§ **Written request**
Convert the records below into a JSON list of strings, with one string per line and blank lines omitted. Start at the line containing "Select Ndryshimi sort option" and end after the line containing "pos(621,167)".

* start Task input *

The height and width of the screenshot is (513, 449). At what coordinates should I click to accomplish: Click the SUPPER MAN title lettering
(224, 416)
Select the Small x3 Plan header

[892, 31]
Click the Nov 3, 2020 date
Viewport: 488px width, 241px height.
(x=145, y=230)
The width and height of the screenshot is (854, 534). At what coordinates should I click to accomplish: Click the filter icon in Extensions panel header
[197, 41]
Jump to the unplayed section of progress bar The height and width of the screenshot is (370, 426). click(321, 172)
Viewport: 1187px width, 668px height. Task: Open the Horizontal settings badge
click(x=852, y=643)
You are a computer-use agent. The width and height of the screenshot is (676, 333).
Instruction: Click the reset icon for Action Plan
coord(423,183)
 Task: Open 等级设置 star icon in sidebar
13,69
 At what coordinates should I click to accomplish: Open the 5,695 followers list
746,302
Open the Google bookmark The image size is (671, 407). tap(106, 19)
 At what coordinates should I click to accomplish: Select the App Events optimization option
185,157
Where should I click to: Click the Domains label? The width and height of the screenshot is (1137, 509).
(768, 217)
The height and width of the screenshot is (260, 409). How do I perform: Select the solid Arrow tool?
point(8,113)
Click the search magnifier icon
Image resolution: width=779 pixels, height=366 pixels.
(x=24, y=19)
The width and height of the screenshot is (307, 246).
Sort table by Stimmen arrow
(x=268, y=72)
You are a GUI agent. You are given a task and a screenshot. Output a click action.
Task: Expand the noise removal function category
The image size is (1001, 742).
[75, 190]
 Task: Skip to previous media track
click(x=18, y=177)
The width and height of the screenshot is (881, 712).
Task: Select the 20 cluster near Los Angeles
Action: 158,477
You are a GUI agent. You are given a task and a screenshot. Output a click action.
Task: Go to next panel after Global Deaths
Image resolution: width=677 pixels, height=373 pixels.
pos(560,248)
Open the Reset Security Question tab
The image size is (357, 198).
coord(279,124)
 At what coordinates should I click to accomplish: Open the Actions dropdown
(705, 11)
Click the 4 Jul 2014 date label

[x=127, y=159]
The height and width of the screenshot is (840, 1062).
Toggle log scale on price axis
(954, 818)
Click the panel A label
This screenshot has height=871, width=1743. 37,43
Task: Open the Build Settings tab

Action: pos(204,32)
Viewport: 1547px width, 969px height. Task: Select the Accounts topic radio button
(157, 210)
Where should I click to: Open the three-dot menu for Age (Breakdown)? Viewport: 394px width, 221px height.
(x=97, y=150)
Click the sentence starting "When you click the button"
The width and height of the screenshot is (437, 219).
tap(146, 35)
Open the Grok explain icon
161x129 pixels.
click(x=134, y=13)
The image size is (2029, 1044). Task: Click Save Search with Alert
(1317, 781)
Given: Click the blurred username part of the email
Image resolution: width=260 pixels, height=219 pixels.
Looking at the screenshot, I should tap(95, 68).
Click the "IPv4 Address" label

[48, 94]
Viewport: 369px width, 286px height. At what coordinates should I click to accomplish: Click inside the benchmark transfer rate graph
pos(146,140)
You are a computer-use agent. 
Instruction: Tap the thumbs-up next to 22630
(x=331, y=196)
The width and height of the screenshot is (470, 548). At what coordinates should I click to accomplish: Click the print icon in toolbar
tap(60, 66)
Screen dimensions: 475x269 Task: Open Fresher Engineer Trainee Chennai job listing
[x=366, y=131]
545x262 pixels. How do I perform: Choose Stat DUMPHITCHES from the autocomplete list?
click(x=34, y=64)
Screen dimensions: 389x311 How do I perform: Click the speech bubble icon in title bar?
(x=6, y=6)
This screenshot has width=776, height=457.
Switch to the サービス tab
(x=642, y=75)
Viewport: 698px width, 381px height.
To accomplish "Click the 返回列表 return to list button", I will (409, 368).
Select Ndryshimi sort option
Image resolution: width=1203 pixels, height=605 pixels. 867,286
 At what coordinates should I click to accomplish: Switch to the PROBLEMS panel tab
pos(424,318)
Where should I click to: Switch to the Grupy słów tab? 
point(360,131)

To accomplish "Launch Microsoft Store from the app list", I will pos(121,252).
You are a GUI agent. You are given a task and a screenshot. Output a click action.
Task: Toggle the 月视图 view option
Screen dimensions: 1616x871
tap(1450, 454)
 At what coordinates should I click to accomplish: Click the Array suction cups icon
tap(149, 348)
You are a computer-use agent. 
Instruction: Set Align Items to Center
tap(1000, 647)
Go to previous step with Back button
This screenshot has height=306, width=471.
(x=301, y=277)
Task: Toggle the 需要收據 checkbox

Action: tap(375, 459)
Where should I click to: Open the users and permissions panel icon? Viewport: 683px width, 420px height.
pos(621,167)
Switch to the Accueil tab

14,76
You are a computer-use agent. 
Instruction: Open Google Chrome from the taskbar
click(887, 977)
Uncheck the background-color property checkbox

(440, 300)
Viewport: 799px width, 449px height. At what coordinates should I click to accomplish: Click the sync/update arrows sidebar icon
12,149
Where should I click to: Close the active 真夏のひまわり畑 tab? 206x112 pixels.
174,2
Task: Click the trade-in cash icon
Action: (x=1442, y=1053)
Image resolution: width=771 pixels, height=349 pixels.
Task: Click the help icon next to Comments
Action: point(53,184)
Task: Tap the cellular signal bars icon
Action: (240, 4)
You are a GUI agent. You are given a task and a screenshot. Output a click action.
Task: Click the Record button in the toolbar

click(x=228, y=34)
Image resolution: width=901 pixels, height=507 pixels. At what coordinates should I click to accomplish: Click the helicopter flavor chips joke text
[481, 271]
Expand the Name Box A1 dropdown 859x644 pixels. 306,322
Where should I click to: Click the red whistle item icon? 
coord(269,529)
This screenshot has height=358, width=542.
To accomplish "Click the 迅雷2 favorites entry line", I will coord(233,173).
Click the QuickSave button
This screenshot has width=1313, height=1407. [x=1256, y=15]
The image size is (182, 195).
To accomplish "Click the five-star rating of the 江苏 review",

* end Task input *

§ **Solution for this problem**
[
  "Select Ndryshimi sort option",
  "Image resolution: width=1203 pixels, height=605 pixels. 867,286",
  " At what coordinates should I click to accomplish: Switch to the PROBLEMS panel tab",
  "pos(424,318)",
  "Where should I click to: Switch to the Grupy słów tab? ",
  "point(360,131)",
  "To accomplish \"Launch Microsoft Store from the app list\", I will pos(121,252).",
  "You are a GUI agent. You are given a task and a screenshot. Output a click action.",
  "Task: Toggle the 月视图 view option",
  "Screen dimensions: 1616x871",
  "tap(1450, 454)",
  " At what coordinates should I click to accomplish: Click the Array suction cups icon",
  "tap(149, 348)",
  "You are a computer-use agent. ",
  "Instruction: Set Align Items to Center",
  "tap(1000, 647)",
  "Go to previous step with Back button",
  "This screenshot has height=306, width=471.",
  "(x=301, y=277)",
  "Task: Toggle the 需要收據 checkbox",
  "Action: tap(375, 459)",
  "Where should I click to: Open the users and permissions panel icon? Viewport: 683px width, 420px height.",
  "pos(621,167)"
]